-- DATA follows --

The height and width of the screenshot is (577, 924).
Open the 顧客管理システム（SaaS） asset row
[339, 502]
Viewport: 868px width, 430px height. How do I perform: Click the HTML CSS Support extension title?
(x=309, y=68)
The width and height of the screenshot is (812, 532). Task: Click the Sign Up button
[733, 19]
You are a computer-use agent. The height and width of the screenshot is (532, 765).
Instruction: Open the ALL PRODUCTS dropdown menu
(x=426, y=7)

-- DATA concluded --
-- DATA follows --

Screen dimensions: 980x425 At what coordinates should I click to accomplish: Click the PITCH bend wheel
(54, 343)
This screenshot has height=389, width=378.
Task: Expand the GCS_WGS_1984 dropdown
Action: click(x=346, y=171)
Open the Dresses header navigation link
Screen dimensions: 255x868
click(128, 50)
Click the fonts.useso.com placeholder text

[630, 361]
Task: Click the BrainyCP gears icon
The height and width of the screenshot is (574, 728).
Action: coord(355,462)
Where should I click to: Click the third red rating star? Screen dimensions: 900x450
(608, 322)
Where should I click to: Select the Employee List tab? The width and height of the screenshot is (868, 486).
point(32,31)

-- DATA concluded --
-- DATA follows --

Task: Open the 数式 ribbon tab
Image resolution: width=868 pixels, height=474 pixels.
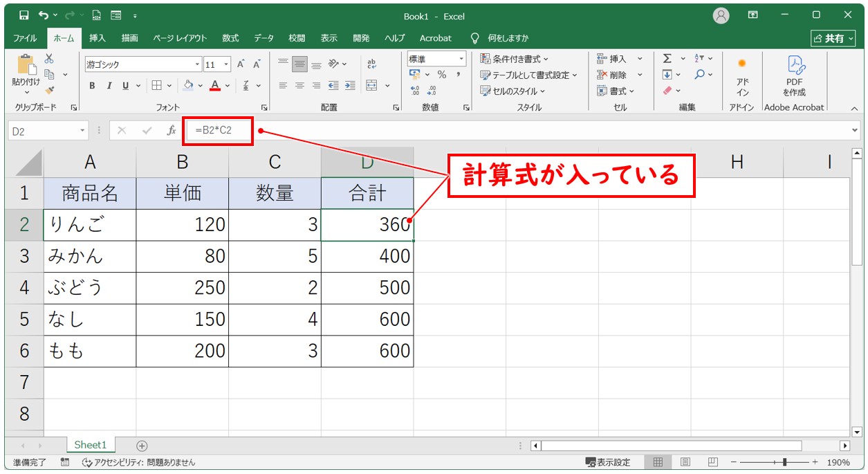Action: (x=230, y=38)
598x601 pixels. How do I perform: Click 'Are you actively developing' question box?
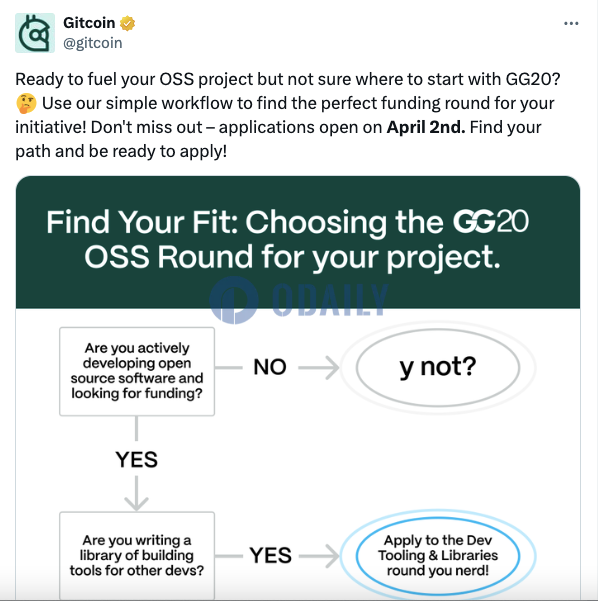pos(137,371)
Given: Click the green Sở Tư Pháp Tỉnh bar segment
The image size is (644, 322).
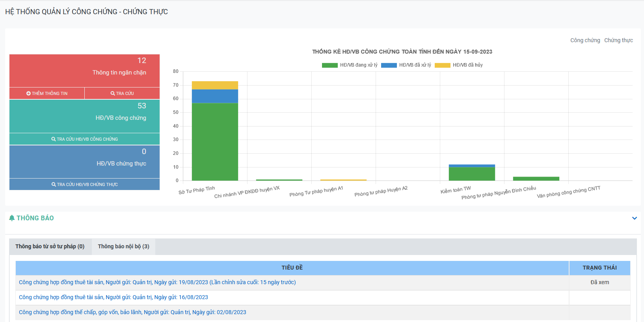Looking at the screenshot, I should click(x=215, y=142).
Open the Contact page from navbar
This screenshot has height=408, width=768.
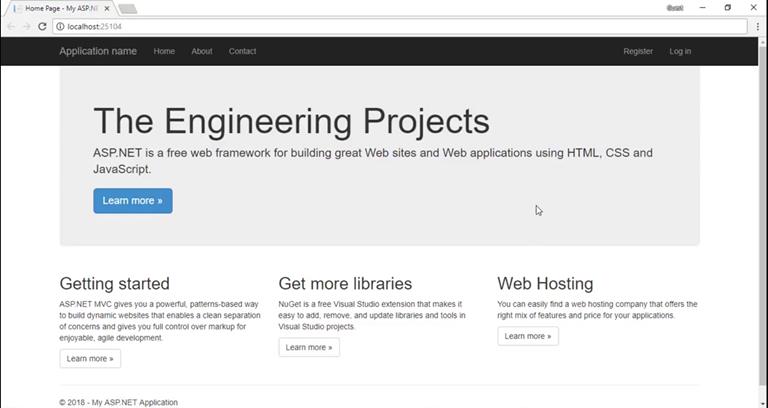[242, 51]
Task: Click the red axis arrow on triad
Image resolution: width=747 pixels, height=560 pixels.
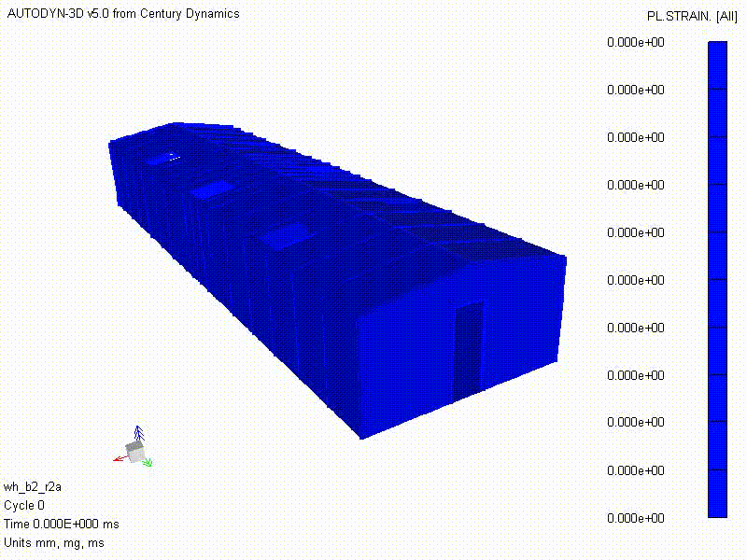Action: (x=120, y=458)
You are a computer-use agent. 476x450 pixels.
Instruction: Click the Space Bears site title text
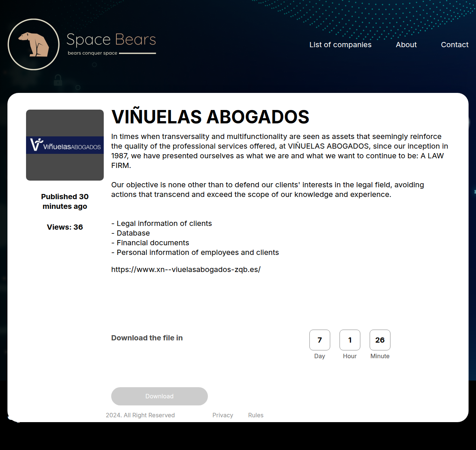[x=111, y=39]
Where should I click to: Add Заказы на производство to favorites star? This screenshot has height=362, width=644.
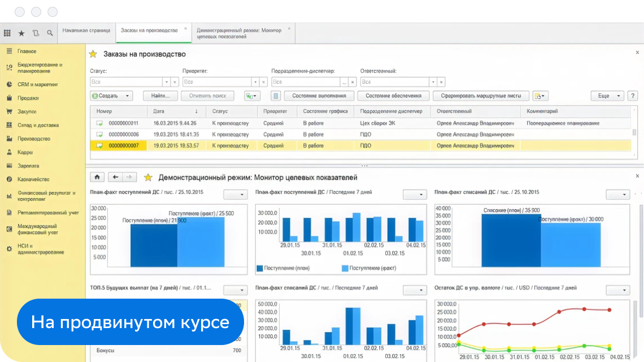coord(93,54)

-- DATA concluded --

▸ **EXERCISE AIM**
Lines in the material above that include the string "computer" should be listed.

▸ **SOLUTION TO THIS TASK**
You are a computer-use agent. The height and width of the screenshot is (532, 765).
You are a computer-use agent. 476x450 pixels.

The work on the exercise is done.